Instructions for the task:
The required result is every line of the records that includes "agent".

(Pixel coordinate grounding data)
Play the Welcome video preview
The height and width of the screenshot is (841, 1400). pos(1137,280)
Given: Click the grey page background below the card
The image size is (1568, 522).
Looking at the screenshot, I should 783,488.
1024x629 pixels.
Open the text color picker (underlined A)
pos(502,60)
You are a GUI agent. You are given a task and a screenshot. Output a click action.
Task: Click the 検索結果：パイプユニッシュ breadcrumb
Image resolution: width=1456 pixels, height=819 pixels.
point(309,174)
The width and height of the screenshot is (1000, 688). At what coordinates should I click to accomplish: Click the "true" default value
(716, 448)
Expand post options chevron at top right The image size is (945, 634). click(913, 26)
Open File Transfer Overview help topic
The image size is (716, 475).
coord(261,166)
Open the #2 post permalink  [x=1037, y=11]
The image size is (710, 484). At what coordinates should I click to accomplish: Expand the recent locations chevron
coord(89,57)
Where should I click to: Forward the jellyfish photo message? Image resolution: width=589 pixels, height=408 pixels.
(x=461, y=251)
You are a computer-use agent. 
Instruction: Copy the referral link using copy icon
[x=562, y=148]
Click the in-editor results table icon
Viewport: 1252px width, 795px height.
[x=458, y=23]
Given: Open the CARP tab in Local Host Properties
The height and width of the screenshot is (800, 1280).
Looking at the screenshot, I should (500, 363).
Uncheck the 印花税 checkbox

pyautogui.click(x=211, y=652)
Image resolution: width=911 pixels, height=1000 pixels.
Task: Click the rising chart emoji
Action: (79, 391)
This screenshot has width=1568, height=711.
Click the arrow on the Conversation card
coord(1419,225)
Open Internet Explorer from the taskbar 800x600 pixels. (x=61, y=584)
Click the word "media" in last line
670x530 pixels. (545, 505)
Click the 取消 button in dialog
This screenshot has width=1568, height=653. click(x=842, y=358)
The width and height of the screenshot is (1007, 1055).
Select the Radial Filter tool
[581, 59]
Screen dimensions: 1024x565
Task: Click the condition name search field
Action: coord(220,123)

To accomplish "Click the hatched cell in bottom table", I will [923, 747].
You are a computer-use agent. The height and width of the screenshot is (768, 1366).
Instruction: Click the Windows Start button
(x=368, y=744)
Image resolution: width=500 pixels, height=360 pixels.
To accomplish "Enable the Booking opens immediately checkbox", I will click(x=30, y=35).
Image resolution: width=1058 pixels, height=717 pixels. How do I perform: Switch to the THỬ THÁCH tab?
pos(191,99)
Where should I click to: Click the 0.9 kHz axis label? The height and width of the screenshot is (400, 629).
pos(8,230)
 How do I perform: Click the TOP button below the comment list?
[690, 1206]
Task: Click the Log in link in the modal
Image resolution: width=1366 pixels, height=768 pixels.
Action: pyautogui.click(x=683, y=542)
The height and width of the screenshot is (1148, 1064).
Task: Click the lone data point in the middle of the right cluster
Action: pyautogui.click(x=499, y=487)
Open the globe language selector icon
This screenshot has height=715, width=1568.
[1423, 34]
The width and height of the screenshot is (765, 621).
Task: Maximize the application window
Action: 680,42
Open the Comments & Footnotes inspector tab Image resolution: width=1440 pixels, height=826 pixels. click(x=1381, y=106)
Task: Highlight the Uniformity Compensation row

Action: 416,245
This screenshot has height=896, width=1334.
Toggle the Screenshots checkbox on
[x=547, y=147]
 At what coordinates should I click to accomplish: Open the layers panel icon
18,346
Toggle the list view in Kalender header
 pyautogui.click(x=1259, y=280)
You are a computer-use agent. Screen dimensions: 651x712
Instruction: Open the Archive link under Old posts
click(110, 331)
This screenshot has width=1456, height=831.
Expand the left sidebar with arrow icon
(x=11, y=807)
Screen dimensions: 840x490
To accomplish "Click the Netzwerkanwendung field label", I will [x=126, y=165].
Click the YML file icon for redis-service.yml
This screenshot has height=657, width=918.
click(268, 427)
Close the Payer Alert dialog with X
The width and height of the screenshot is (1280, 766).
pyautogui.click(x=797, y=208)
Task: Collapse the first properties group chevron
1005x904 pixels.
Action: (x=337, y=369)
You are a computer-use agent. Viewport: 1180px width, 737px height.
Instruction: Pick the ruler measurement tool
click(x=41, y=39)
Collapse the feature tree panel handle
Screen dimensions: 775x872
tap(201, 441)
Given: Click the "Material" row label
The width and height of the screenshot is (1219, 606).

Task solution:
You are a GUI agent. You are given a task and a screenshot. Output a click action.
You are a computer-use agent. 
You are a computer-use agent. The height and width of the screenshot is (768, 1366).
You are a computer-use agent. Screen dimensions: 651x712
You are a computer-use agent. Viewport: 1180px width, 737px height.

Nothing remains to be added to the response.